この比較から読み取れる重要なポイントは3点あります。

1. CPU(シングル・マルチ)はコツコツ伸びている
M1→M2→M3→M4→M5と、シングルコア・マルチコアはほぼ均等に積み上がっており、M5はM1比で約185〜190%に到達しています。 普段のアプリ操作やOffice系の作業は、M1でも現在進行形で十分快適に動く理由がここにあります。

2. GPUはM3→M4で最大の飛躍
GPU性能はM1→M3まで比較的緩やかな伸びですが、M4で一気に165.6%へジャンプしています。 これにより、M4以降のiPadで動画編集や3Dゲームの体感が明確に変わりました。

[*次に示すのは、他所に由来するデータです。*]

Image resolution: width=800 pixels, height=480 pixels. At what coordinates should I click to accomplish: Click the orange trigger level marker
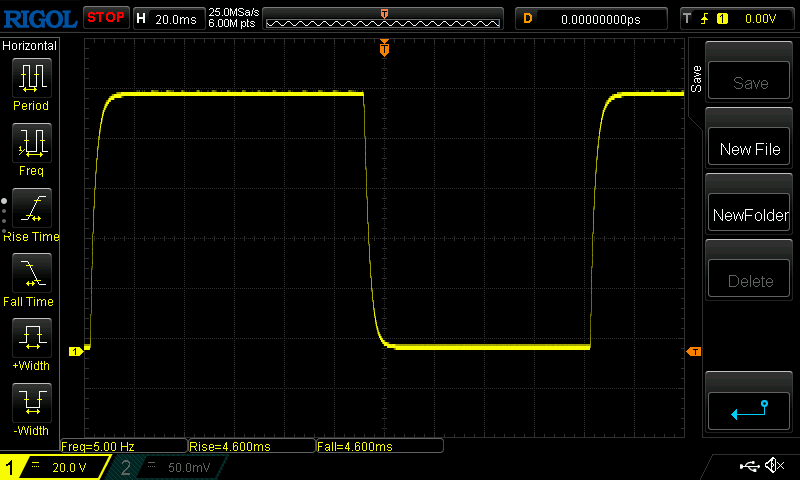point(693,351)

3. AI処理性能(Neural Engine)はM4で次元が変わった
最も注目すべきはAI処理性能の伸びです。 M1→M3まではおよそ163%程度の向上に留まっていますが、M4で一気に345.5%へ跳ね上がり、M5では409.1%に達します。 これはApple IntelligenceなどのローカルAI処理に直結しており、M4以降とそれ以前のモデルでは、AIアシスト機能の快適さに明確な壁があることを意味しています。

買い替えの基準はどこか

数字で見ると、M1搭載iPadからの買い替えならM4以降が最も恩恵が大きいです。

  • M1→M2:体感差は小さく、2世代差でも「明らかに速い」とは感じにくいです。
  • M1→M3:CPU・マルチコア共に約135〜140%となり、重いアプリの処理やマルチタスクでようやく差を実感できます。
  • M1→M4:AI処理が3.5倍を超え、CPUもGPUも大幅向上。ここで初めて「明らかに別物」と感じられる水準になります。
  • M4→M5:CPU・マルチコアで約16%の上乗せ。M5のGPU性能(推定214%)とAI処理(409%)の伸びが目立ちます。体感差より「長く使える将来性」として評価するのが現実的です。

まとめ

Mシリーズの進化をM1比で整理すると、CPUは地道に積み上がり、GPU・AI処理は世代を経るごとに飛躍的に伸びているという構図がよく分かります。

特にAI処理性能のM4での大ジャンプは、今後のiPadの活用方法を大きく左右します。 「Apple Intelligenceを快適に使いたい」「クリエイティブな作業もiPadで完結させたい」という人にとっては、M4以降への買い替えが最も明確な意味を持つタイミングです。